Bride Rovers GAA is a Gaelic games club located in the villages of Rathcormac and Bartlemy in east County Cork, Republic of Ireland. The club fields Gaelic football and hurling teams in Cork GAA and Imokilly GAA divisional competitions. They were runners up in the Cork senior hurling championship in 2008 to winners Sarsfields. The club colours are green white and yellow.

History
Bride Rovers was formed in 1928 when the two existing clubs in the parish Bartlemy and Rathcormac were amalgamated.

The club disbanded in 1950 following a series of "lean years", and for many years players in the community played for clubs in Bartlemy, for St Bartholomew's, or for other parish clubs. In December 1964, the Bride Rovers Club was reformed. The club went on to great success after being reformed winning the East Cork Junior B Championship in 1966. Seanie Barry won an All Ireland Senior and U21 medal with Cork in 1966. and the club then went on to win Two Junior A Titles in 1968 and 1969 and being one of the top clubs in the division throughout the 70s and played Erins own in what is regarded by many as the greatest East Cork Final in 1973, ending in a draw and being beaten in the replay. The club purchased its own ground in 1977 and opened Páirc na Bríde in June 1985
The club had lean times in the 80s but the 1990s saw a great young team emerge winning the East Cork B grade Double in 1993 and many of that team went on to win The County Junior A Title defeating Freemount in 1998. The Club History  "Bride Rovers Abu" written by club member John Arnold was published in the spring of 1999.
The team brought the club to Intermediate grade and in 2003 they won the County intermediate title defeating Inniscarra in the Final. This team went on to claim the Munster intermediate Title defeating Kilruane McDonaghs of Tipperary in the final. Senior Status was achieved for the club and five years later 2008 the team contested the Senior Hurling Championship Final v Sarsfields going down by the narrowest of margins in another epic encounter.  The club also won 3 East Cork Junior A Football Championships in 2004, 2007 and 2021. Brian Murphy won All Ireland Senior Medals with Cork in 2004 and 2005.In 2004 Brendan Walsh captained Cork to Munster and All Ireland Intermediate Hurling titles and Barry Johnson was also on Cork panel. Gerard Lane became the first club man to be elected to the County Board at Convention in December 2008 as PRO he subsequently was elected, Vice Chair and the Chairman in December 2014.

### DATA RECORDS
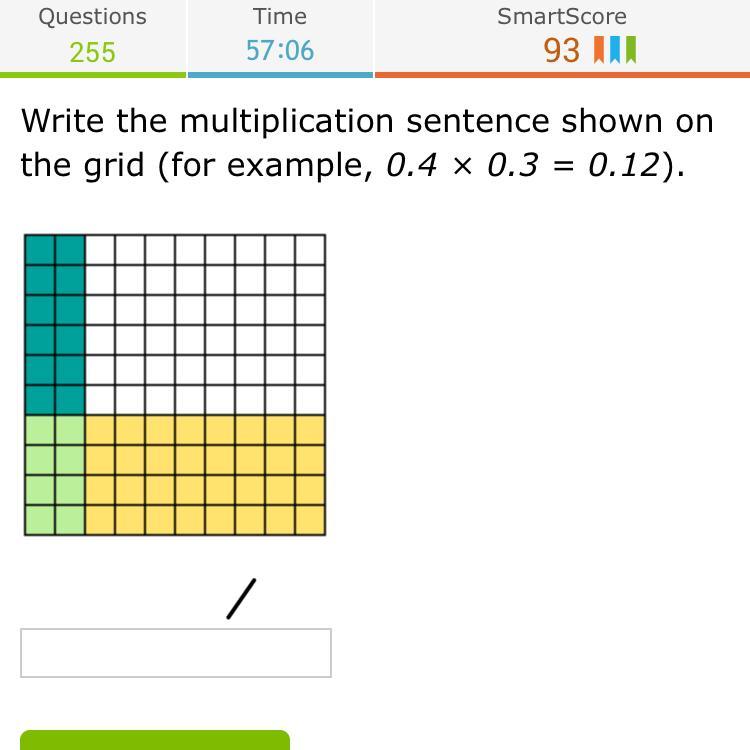Open the pencil scratchpad tool
Viewport: 750px width, 750px height.
[241, 599]
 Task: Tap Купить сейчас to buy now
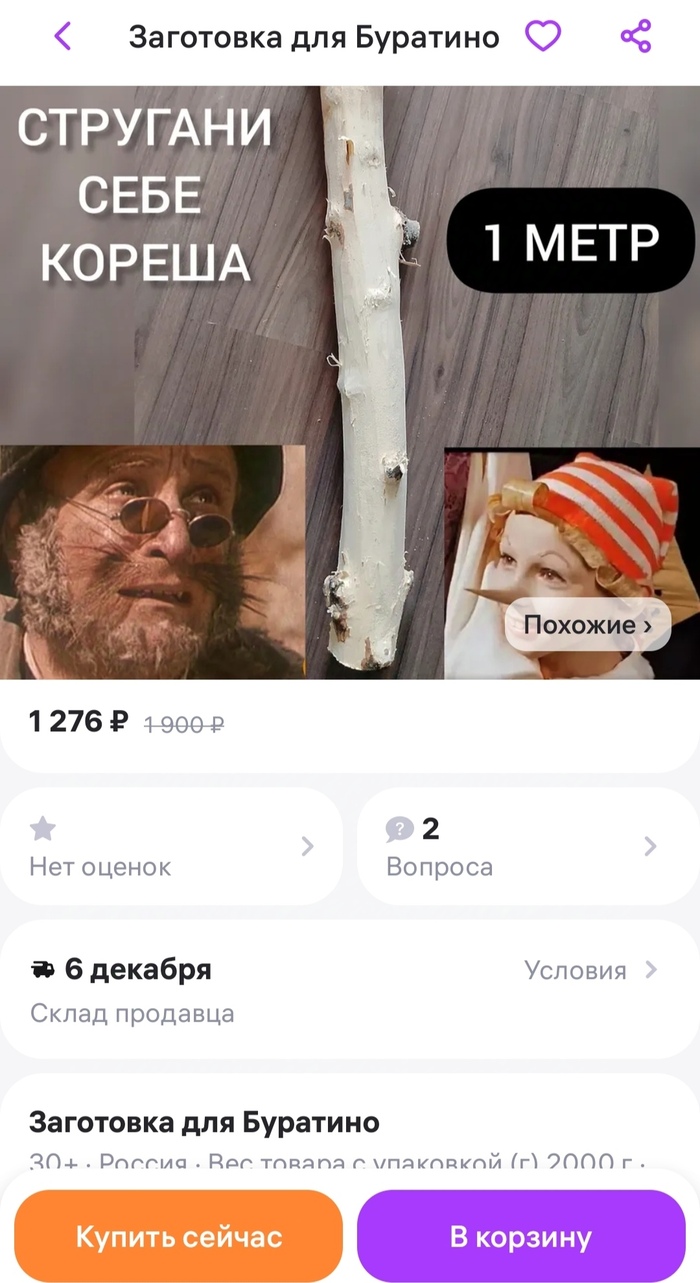(179, 1237)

### GOALS
1: In the Bride Rovers GAA text, which team did the club defeat to win the County Junior A title in 1998?
2: Carry the Bride Rovers GAA text on from its final sentence.

### SOLVED TASKS
1: Freemount.

2:
Honours
 Cork Senior Hurling Championship (0): (Runners-Up  2008)
 Cork Intermediate Hurling Championship (1): 2003 (Runners-Up 1933)
  Munster Intermediate Club Hurling Championship (1): 2003
 Cork Junior Hurling Championship (1): 1998
 Munster Junior Club Hurling Championship (1): 1998
 Cork Under-21 Premier 2 Hurling Championship (0): (Runners-up 2019)
 Cork Under-21 A Hurling Championship (1): 2018
 Cork Under-19 "A" Hurling Championship (1): 2022
 Cork Minor Hurling Championship (1): 1932 (Runners-Up 1933, 2021)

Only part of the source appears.